In un interessante articolo pubblicato sul Messaggero, Ricolfi analizza il modo in cui i “media progressisti” hanno messo in atto “una delle pratiche meno scientifiche (e meno professionali) del mondo dell’informazione”: hanno scelto un nemico, lo hanno sottoposto ad un’analisi più o meno approfondita “per isolarne i passaggi più scottanti e discutibili”, li hanno estrapolati dal contesto “trascurando del tutto le argomentazioni (spesso assai articolate)” e hanno dato il via ad una “lapidazione dell’autore” pure “incuranti della pubblicità gratuita” che gli stavano offrendo. E così anziché produrre “indignazione nell’opinione pubblica”, come risultato Repubblica e soci hanno finito col far balzare il tomo in cima a tutte le classifiche. Anche sopra Michela Murgia.

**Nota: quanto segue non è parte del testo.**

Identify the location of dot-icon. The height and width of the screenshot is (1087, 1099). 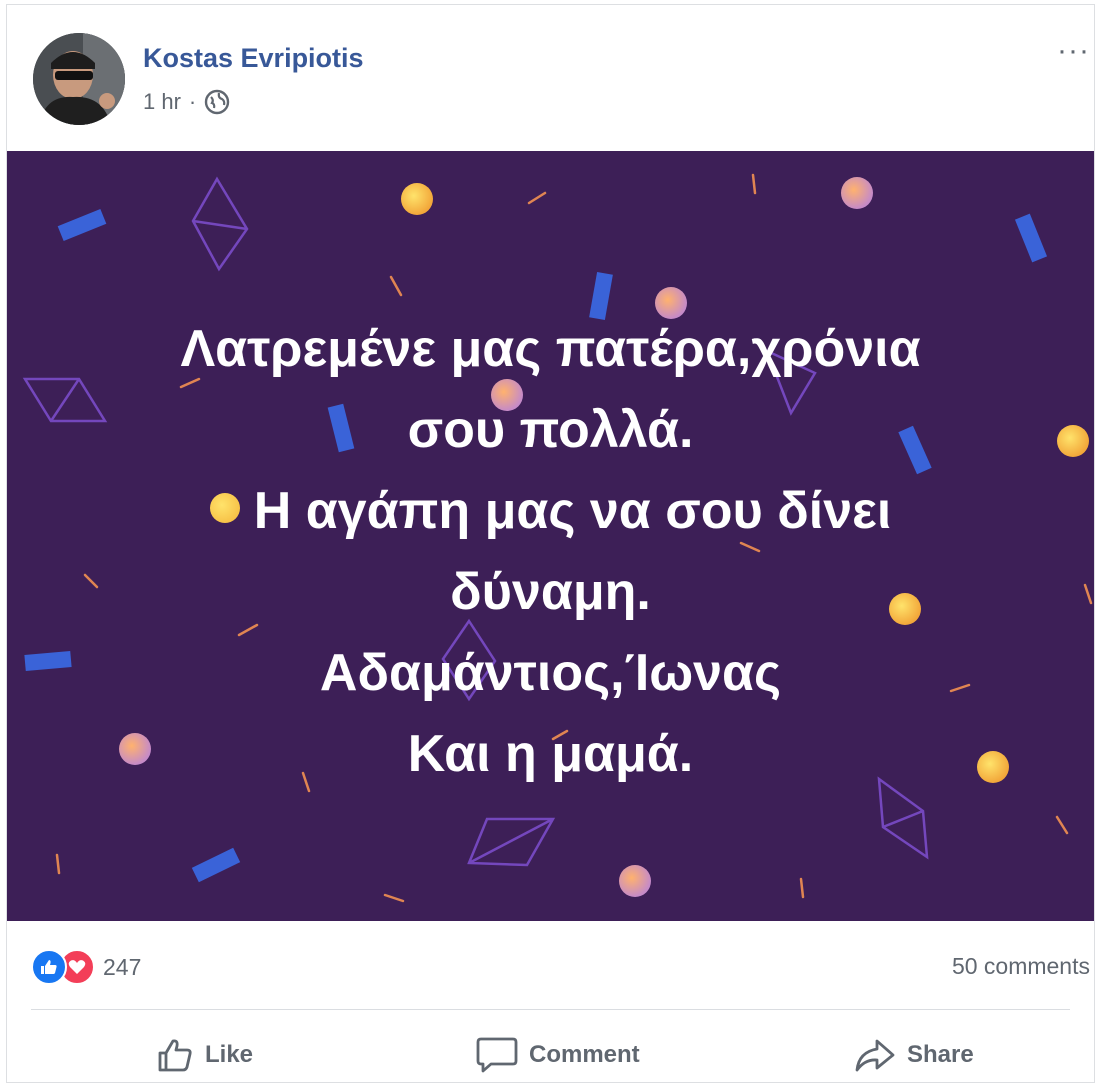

Non solo, scrive Ricolfi sul Messaggero. Anche la rimozione di Vannacci da parte delle autorità militari “pone le basi per farne un eroe nazionale, o meglio una sorta di ‘profeta armato’ della parte più conservatrice del Paese”. Insomma: volevano fargli un torto, hanno finito col renderlo “ricco” e famoso.
Infine, il sociologo avanza un ragionamento sulla “libertà di espressione”. “In quali casi si possono punire le persone per le loro idee? – si chiede – E soprattutto: chi è titolato a punire? Solo la magistratura, o anche i superiori gerarchici di chi esprime idee inaccettabili? E inaccettabili per chi?”. Non è un caso se anche molti pensatori di sinistra si sono schierati a difesa del generale, compreso il comunista Marco Rizzo. Il motivo è semplice: “L’intervento contro il generale – dice Ricolfi – si basa sì sui contenuti del suo libro (definiti “deliranti”, o “farneticanti”), ma non poggia sulla individuazione di alcun reato, né di opinione né di altro tipo, connesso alle idee ivi espresse”. Non ravvedendo alcun tipo di reato nel testo di Vannacci, dunque, è evidente che ci troviamo di nuovo di fronte ad un pericoloso caso di tentativo di bloccare la libertà di espressione. Metodo che ormai viene applicato sempre più spesso in “aziende, nelle università, negli apparati pubblici”.